I am making a program in Delphi 7, that is supposed to encode a unicode string into html entity string.
For example, "ABCģķī" would result in "ABCģķī"
Now 2 basic things:
- Delphi 7 is non-Unicode, so I can't just write unicode chars directly in code to encode them.
- Codepages consist of 255 entries, each holding a character, specific to that codepage, except first 127, that are same for all the codepages.
So - How do I get a value of a char, that is in 1-255 range?
I tried Ord(Integer), but it also returns values way past 255. Basically, everything is fine (A returns 65 an so on) until my string reaches non-Latin unicode.
Is there any other method for returning char value? Any help appreciated
I suggest you avoid codepages like the plague.
There are two approaches for Unicode that I'd consider: WideString, and UTF-8.
Widestrings have the advantage that it's 'native' to Windows, which helps if you need to use Windows API calls. Disadvantages are storage space, and that they (like UTF-8) can require multiple WideChars to encode the full Unicode space.

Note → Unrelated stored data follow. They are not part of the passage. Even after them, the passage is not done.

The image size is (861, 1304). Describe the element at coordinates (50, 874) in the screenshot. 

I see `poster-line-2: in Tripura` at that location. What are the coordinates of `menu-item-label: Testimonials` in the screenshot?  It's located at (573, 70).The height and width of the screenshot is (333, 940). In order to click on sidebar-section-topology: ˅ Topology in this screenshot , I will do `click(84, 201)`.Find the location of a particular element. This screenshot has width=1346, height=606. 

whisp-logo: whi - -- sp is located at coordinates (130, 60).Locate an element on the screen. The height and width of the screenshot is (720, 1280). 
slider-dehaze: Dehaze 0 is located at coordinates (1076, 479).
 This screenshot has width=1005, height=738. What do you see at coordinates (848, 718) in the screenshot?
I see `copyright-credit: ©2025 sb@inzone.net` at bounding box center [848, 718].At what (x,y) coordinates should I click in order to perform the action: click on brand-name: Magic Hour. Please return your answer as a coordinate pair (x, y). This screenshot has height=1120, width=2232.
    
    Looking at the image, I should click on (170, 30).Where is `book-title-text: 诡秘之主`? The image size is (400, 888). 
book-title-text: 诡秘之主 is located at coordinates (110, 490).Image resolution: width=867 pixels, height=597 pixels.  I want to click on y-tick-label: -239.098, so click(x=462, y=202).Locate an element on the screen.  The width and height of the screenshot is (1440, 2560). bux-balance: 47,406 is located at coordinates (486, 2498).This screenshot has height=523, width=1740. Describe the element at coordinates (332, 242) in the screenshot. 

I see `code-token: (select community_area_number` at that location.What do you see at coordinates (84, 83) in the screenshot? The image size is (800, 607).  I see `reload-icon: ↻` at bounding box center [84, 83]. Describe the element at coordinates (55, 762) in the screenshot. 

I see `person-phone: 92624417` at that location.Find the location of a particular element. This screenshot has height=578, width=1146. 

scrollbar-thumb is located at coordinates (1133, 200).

UTF-8 is generally preferable. Like WideStrings, this is a multi-byte encoding, so a particular unicode 'code point' may need several bytes in the string to encode it. This is only an issue if you're doing lots of character-by-character processing on your strings.
@DavidHeffernan comments (correctly) that WideStrings may be more compact in certain cases. However, I'd only recommend UTF-16 only if you are absolutely sure that your encoded text will really be more compact (don't forget markup!), and this compactness is highly important to you.